The task force agreed that this had been an area of progression at Littlehey, which now only employs qualified teachers. The prison has started working with the Education and Training Foundation to develop YouTube videos that show teaching in prisons. Dr Caroline Lanskey, a lecturer in applied Criminology at Cambridge University, suggested that her institution’s trainee teachers could incorporate a stint teaching in prison into their training.
“There should be an expectation that businesses using prisoner labour in jails should consider suitable prisoners for employment on release.” - U.P
There are a number of companies working in Littlehey, but, as one task force member said they could “count on one finger” the amount of prisoners who were employed with these companies after leaving. The team spoke about the possibility of building into contracts an obligation for companies to employ a certain amount of prisoners after release.
At the end of every meeting task force members are given a chance to share any creative ideas they want to explore relating to education in prison. Governor Taylor discussed the new gardening techniques being used, and a new initiative whereby those working in the gardens will be encouraged to run their plots “like a business” and set prices for the kitchen.

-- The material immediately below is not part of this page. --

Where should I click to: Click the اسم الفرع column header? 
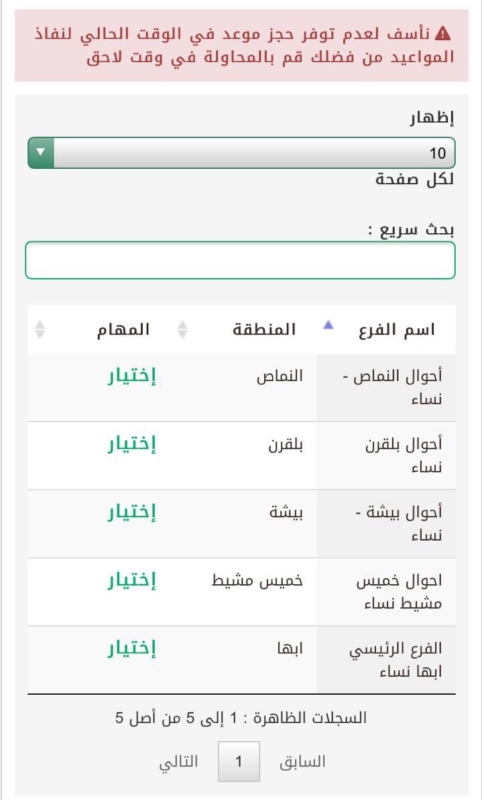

“We want to weave in qualifications to everything, while also remembering that there are intangible qualifications – self-esteem, team work, all of which are just as important in making people feel valued,” he said.
The group also discussed prison/university partnerships, and the possibility of establishing one with Cambridge University. They began to discuss ways of engaging the elderly portion of their prison population, who Governor Taylor was concerned they tended to spend a great deal of time alone. Ideas included introducing prisoner activity coordinators, and organising more charity drives.
Implementing Coates’ recommendations come with challenges said Taylor. This is why Littlehey, and other prisons following suit, need to be "risk-managed and not risk-averse" in the fight to make them a reality.